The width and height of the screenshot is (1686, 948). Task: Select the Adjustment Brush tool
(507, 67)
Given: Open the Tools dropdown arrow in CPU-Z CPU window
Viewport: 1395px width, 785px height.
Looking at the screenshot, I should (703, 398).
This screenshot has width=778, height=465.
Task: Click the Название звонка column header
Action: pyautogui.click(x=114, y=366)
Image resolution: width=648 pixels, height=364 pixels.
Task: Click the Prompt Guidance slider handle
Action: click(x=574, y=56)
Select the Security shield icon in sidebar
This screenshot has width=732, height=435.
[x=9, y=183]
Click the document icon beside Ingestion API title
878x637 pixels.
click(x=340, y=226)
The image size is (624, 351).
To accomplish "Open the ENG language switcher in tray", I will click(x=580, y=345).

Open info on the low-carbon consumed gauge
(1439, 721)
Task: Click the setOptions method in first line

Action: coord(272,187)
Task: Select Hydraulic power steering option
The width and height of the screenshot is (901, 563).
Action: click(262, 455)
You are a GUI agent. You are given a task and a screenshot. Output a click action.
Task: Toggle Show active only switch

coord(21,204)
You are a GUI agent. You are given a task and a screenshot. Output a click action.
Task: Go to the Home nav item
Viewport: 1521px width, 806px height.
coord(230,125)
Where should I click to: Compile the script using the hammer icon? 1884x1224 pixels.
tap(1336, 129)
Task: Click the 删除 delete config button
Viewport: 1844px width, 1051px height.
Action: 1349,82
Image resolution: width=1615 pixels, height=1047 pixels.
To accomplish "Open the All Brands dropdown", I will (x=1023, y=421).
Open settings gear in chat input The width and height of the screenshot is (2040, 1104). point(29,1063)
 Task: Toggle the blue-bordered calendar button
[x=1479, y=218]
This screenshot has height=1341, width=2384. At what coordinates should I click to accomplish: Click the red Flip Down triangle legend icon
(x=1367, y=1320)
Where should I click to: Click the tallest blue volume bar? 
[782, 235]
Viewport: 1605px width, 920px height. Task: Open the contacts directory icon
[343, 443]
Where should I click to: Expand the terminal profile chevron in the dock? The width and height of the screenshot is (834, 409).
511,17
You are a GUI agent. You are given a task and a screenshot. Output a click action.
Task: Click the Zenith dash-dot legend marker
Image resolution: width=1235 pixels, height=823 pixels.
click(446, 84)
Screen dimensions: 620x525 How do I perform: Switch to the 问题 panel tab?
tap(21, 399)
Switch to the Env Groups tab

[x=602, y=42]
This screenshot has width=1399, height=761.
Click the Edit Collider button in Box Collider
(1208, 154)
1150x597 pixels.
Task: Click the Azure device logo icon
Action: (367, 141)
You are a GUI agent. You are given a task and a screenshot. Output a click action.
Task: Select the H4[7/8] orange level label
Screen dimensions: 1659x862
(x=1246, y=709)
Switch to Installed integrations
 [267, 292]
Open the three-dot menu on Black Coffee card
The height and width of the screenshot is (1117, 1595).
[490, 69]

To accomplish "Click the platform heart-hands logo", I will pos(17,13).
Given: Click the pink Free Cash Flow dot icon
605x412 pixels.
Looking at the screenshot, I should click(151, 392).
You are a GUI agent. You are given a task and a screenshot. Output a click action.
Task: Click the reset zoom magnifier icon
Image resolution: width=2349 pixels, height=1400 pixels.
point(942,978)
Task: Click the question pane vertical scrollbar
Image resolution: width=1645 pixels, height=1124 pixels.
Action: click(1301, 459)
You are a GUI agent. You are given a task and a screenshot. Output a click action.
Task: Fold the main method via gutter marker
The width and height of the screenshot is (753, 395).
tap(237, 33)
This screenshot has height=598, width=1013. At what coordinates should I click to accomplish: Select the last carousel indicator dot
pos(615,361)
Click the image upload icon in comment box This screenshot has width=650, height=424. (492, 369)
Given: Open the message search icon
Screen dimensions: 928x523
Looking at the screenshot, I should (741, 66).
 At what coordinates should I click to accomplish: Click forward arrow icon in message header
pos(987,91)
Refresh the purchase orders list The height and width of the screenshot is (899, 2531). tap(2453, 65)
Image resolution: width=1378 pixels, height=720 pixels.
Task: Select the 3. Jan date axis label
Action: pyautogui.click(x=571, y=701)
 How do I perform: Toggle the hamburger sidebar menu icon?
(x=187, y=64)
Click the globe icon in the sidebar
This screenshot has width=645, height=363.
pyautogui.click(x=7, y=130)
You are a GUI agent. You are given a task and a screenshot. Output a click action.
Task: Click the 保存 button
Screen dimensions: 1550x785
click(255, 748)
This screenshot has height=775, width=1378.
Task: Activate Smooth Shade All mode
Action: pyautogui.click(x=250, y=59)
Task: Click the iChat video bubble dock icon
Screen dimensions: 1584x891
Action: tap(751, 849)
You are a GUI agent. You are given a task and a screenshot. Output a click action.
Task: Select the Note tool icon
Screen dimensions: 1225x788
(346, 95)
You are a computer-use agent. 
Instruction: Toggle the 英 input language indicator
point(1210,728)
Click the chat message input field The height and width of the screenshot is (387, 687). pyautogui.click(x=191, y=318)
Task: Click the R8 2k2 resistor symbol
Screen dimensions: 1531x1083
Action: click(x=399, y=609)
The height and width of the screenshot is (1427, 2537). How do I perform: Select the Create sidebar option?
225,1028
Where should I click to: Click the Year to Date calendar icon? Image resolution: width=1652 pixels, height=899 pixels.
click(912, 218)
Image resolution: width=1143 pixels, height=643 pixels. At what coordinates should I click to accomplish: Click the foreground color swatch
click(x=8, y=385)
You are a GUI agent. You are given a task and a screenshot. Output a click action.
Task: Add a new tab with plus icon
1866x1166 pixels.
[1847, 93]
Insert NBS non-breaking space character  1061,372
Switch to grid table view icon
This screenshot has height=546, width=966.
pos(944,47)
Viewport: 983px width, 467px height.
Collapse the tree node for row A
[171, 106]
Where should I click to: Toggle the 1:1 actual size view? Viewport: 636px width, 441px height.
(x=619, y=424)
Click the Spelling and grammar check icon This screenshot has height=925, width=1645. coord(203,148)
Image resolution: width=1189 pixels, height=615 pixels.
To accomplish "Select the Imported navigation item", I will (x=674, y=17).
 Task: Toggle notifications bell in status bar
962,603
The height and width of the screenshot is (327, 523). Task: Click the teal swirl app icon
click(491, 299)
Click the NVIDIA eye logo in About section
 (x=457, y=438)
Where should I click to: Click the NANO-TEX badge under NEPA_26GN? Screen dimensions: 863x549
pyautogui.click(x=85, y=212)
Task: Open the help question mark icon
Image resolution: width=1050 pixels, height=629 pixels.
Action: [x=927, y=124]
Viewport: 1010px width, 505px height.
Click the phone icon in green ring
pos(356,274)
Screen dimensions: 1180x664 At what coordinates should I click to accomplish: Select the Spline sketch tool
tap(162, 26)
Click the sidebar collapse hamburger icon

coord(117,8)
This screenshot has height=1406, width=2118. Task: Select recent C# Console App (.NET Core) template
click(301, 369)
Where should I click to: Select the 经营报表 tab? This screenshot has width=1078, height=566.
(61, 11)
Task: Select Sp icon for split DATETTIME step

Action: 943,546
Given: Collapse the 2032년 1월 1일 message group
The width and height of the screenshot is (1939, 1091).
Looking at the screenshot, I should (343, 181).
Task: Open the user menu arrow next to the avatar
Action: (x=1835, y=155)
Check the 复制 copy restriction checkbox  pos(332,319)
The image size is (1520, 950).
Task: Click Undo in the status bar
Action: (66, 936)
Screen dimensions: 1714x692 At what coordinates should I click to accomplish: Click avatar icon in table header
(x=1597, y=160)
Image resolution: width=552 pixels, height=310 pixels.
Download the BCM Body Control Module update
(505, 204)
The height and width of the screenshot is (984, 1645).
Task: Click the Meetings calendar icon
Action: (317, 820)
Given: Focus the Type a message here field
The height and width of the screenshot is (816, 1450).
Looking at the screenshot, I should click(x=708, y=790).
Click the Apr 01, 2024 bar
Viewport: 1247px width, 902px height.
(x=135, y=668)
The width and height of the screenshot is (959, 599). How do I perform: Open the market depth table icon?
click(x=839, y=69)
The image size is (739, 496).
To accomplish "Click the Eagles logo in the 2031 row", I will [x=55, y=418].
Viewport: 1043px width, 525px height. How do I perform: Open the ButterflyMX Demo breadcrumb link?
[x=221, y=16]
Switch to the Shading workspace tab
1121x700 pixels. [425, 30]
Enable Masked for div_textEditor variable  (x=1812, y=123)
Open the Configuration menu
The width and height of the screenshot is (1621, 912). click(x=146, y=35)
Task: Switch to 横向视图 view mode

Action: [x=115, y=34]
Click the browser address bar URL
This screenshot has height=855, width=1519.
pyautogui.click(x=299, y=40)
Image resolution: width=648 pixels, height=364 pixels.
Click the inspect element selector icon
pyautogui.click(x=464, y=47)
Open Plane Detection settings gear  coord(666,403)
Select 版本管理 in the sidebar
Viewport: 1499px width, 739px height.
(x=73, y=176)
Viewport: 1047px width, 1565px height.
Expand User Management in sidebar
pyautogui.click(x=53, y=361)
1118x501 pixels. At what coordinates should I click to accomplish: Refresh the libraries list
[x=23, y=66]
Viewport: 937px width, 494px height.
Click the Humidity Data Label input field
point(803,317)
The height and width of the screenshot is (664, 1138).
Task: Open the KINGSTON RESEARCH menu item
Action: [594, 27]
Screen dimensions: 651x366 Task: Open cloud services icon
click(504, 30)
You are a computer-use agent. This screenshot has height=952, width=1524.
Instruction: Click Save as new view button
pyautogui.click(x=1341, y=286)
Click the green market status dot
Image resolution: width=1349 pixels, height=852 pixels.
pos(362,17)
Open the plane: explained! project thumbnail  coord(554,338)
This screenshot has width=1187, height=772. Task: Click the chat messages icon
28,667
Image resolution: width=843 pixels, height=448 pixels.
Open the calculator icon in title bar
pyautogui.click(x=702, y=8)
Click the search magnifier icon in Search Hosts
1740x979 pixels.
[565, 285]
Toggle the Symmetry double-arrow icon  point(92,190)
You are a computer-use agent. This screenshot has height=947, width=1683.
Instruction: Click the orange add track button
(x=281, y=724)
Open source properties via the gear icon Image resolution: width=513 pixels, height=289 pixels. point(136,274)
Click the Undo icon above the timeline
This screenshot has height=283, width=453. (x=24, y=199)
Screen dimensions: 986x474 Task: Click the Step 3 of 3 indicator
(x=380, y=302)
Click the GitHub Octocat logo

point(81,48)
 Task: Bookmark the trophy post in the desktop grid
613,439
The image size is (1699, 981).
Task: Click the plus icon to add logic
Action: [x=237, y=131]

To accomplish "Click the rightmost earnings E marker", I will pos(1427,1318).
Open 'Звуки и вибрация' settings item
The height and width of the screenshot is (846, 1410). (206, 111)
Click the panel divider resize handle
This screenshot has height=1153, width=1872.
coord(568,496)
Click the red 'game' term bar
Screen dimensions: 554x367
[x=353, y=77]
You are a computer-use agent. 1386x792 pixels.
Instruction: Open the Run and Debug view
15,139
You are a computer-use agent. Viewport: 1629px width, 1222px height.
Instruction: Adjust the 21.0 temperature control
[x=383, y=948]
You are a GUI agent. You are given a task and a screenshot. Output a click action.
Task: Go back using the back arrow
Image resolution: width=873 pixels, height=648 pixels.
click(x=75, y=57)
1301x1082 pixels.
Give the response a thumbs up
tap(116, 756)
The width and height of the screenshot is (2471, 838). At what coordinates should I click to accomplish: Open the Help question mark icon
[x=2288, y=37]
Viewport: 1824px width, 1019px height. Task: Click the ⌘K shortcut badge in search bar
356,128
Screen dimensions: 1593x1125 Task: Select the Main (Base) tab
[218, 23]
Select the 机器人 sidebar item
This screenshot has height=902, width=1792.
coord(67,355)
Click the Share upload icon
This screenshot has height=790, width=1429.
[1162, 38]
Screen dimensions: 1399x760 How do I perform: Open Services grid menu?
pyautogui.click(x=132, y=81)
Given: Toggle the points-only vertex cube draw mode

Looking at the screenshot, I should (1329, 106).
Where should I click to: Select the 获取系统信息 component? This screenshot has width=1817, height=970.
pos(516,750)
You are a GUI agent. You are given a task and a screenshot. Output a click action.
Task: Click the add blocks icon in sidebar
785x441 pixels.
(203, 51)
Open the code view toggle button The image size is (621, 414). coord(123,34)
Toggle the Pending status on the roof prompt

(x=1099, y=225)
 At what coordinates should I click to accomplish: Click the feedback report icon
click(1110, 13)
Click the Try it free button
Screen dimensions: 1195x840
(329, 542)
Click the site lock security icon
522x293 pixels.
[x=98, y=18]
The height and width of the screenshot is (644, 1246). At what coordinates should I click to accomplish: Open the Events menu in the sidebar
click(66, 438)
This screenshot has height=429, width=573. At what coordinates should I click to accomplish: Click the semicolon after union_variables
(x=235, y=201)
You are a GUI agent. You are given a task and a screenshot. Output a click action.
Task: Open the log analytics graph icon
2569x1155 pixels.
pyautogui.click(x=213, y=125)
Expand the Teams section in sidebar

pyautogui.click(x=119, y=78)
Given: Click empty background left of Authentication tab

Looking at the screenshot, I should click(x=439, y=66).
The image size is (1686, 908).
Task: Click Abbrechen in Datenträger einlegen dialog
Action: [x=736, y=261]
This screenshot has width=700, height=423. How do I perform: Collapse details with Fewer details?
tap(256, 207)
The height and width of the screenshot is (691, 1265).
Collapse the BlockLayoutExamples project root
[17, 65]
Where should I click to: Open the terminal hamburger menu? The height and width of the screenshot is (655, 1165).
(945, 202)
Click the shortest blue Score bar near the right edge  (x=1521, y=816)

- - - - -

GOAL OF THE EXERCISE: Of the lines above, show those in which "gear" appears.

RESPONSE TO THE EXERCISE:
Open settings gear in chat input The width and height of the screenshot is (2040, 1104). point(29,1063)
Open Plane Detection settings gear  coord(666,403)
Open source properties via the gear icon Image resolution: width=513 pixels, height=289 pixels. point(136,274)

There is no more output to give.